Post-Vietnam Foreign Policy

In the aftermath of the Vietnam War, the United States continued to pursue an active policy in world affairs, addressing issues in Europe, the Middle East and Latin America. However, in the late 1970s, serious problems emerged in relations with the Soviet Union, and particularly with Iran.

President Ford continued the Nixon administration policy of pursuing detente with the Soviet Union. In November 1974, Ford met with Soviet leader Leonid Brezhnev in Vladivostok. The meeting resulted in a preliminary agreement on further U.S.-Soviet arms control measures. It also helped pave the way for a multi-nation conference in Helsinki, Finland, in 1975.

The Helsinki Conference, the largest summit meeting in European history, was attended by the leaders of 35 European countries as well as the United States and Canada. The conference produced a historic 30,000-word Final Act, which incorporated some significant points championed by Western countries as well as some advocated by regimes in the Eastern bloc. It recognized the permanence of the changes in European borders after World War II -- an acknowledgment that Moscow had long sought. The Helsinki Final Act also contained pledges to respect individual rights and human liberties. Western nations hoped to increase pressure on Eastern bloc governments by getting them to sign the pledge. In fact, Western nations effectively used periodic "Helsinki review meetings" to call attention to various abuses of human rights by communist regimes of the Eastern bloc.

President Jimmy Carter helped to achieve a significant breakthrough between Egypt and Israel in which these countries ended 30 years in a state of war. Acting as both mediator and participant, Carter met in 1978 at Camp David, Maryland, the presidential retreat, with Egyptian President Anwar al-Sadat and Israeli Prime Minister Menachem Begin to negotiate a peace settlement. Both leaders returned to the United States to sign the peace treaty at The White House in March 1979.

After protracted and often emotional debate, Carter also secured Senate ratification of treaties returning the Panama Canal to Panama by the year 2000. And he followed Nixon's lead as he extended formal diplomatic recognition to the People's Republic of China.

But Carter enjoyed less success with the Soviet Union. Though he assumed office with detente at high tide and declared that the United States had escaped its "inordinate fear of communism," his insistence that "our commitment to human rights must be absolute" antagonized the Soviet government. A SALT II agreement further limiting nuclear stockpiles was signed, but not ratified by the U.S. Senate, in part to protest the Soviet invasion of Afghanistan in 1979. That same year Carter began a defense build-up that paved the way for the huge expenditures of the 1980s.

In 1979 Carter encountered even more trouble with Iran. After a fundamentalist revolution, led by Shiite Muslim leader Ayatollah Ruhollah Khomeini, replaced a corrupt but friendly regime, Carter admitted the deposed shah to the United States for medical treatment. Angry Iranian militants seized the American embassy in Teheran and held 53 American hostages for more than a year. Despite his efforts, Carter could not secure their release, and his failure contributed to his electoral defeat.

**Data provided**

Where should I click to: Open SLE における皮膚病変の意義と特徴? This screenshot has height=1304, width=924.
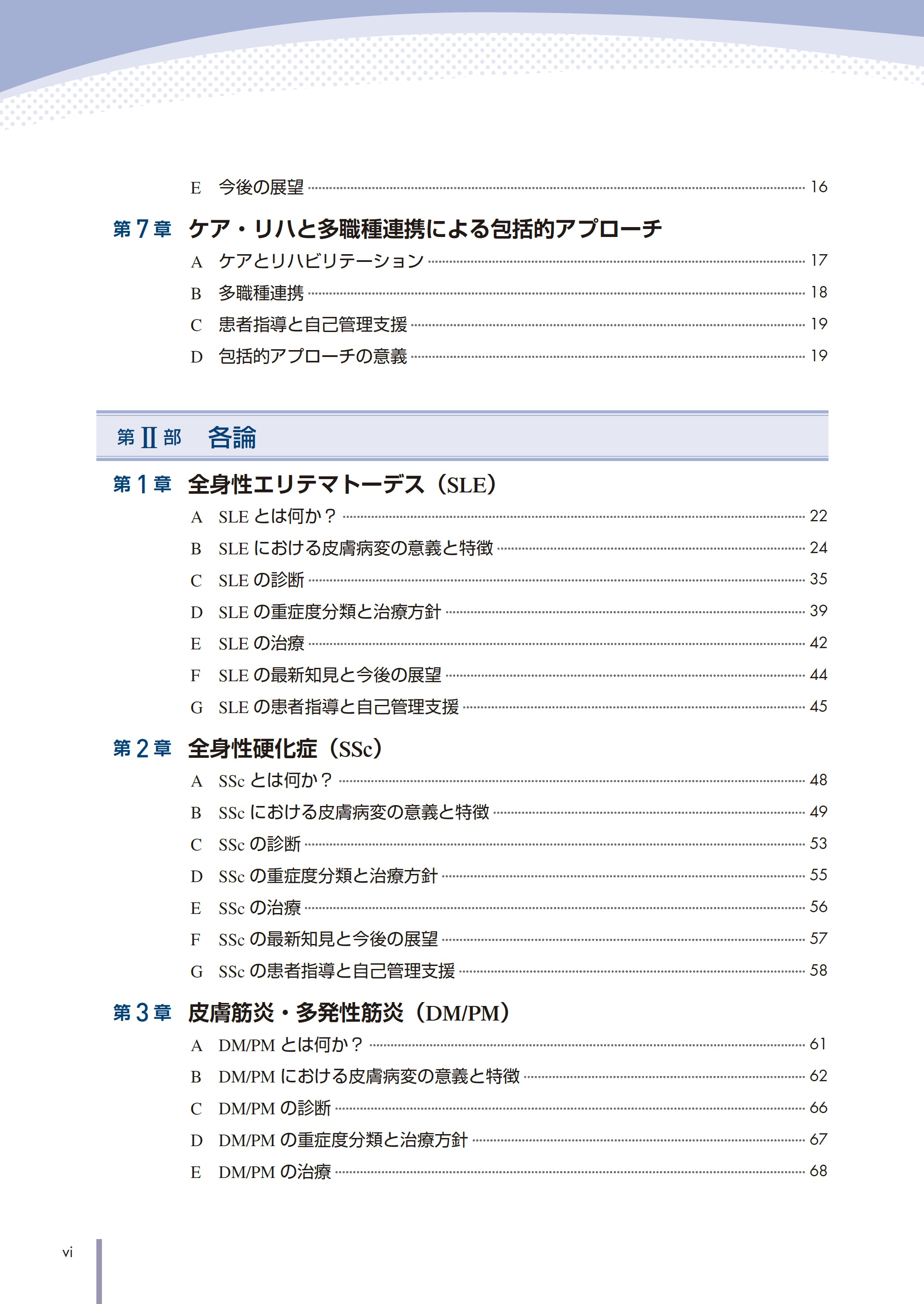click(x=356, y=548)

---

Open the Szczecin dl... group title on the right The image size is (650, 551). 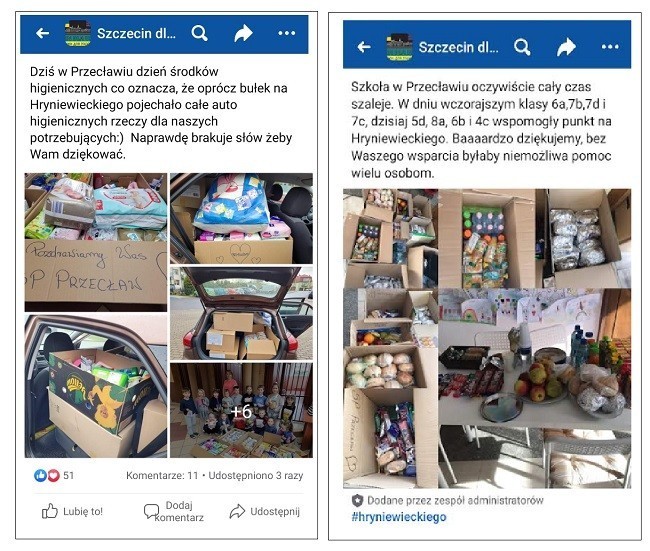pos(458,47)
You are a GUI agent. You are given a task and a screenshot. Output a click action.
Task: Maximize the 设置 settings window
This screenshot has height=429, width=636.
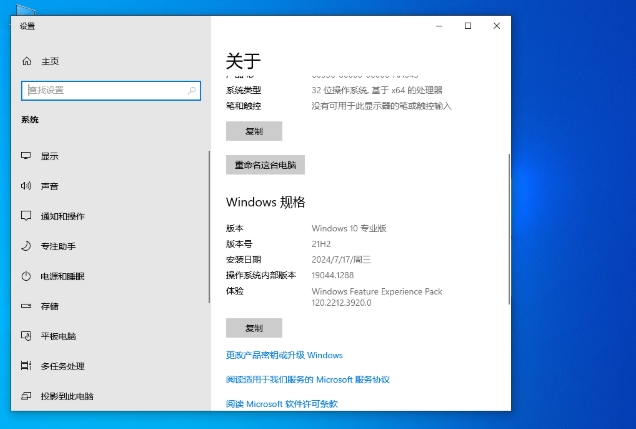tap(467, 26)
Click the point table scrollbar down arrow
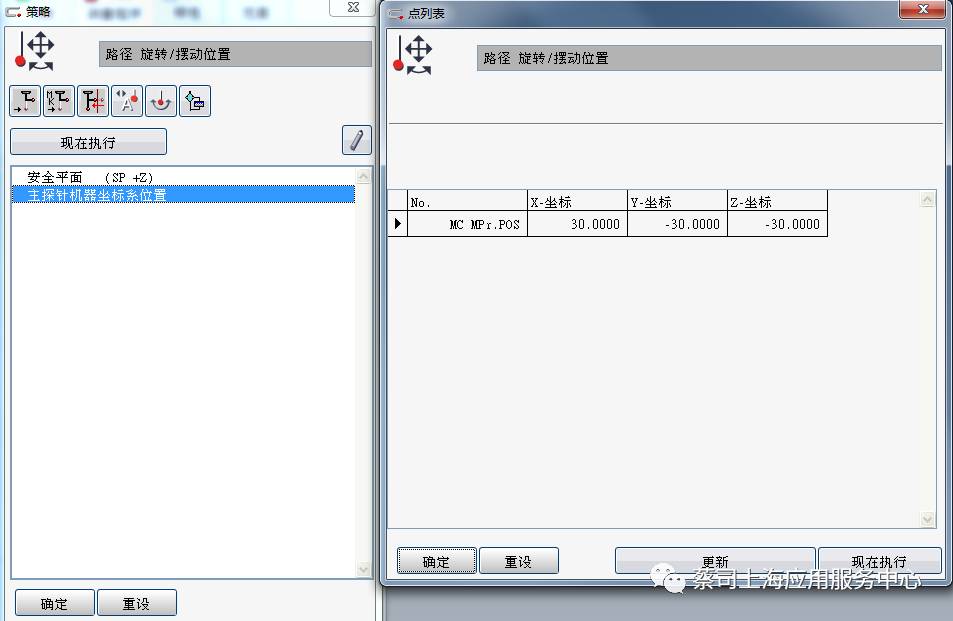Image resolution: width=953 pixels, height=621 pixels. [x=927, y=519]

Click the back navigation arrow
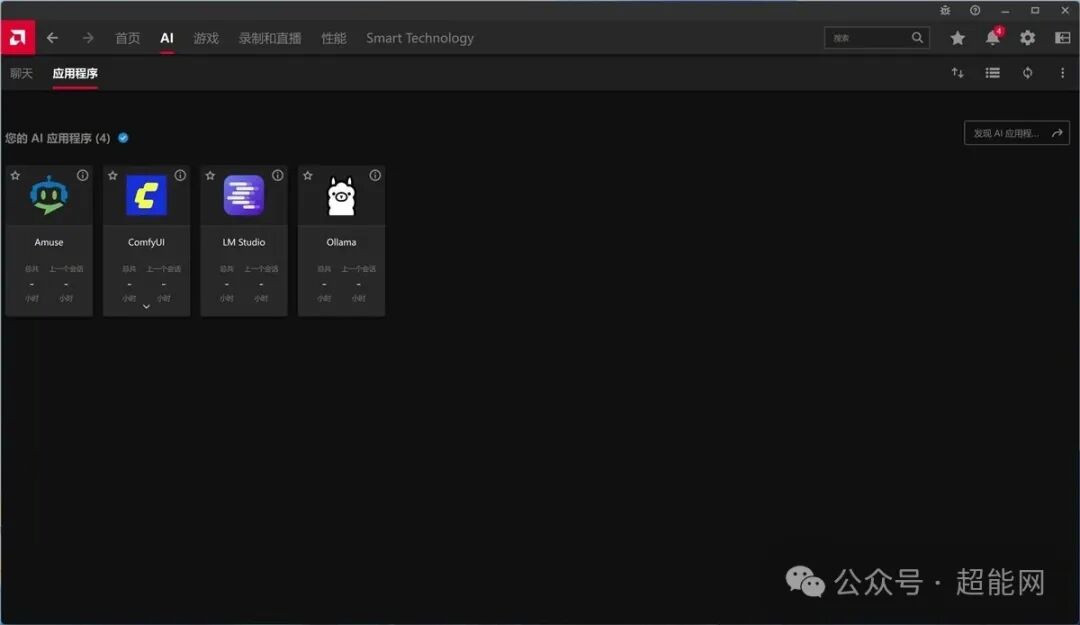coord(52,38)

==

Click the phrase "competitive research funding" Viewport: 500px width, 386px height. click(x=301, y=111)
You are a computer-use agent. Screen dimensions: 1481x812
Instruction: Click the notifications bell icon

**Goal of the exercise**
Sum up the passage on post-Vietnam foreign policy in three sentences. The entries aren't needed here.

**Exercise response**
After the Vietnam War, the United States stayed active in world affairs, and President Ford kept pursuing detente with the Soviet Union, meeting Brezhnev in 1974 and helping pave the way for the 1975 Helsinki Conference, whose Final Act recognized postwar European borders and pledged respect for human rights. President Carter helped Egypt and Israel reach a peace treaty, won Senate ratification of treaties returning the Panama Canal, and extended formal diplomatic recognition to the People's Republic of China. But his insistence on human rights antagonized the Soviet government, the SALT II agreement was not ratified, and Iranian militants held 53 American hostages for more than a year, a failure that contributed to his electoral defeat.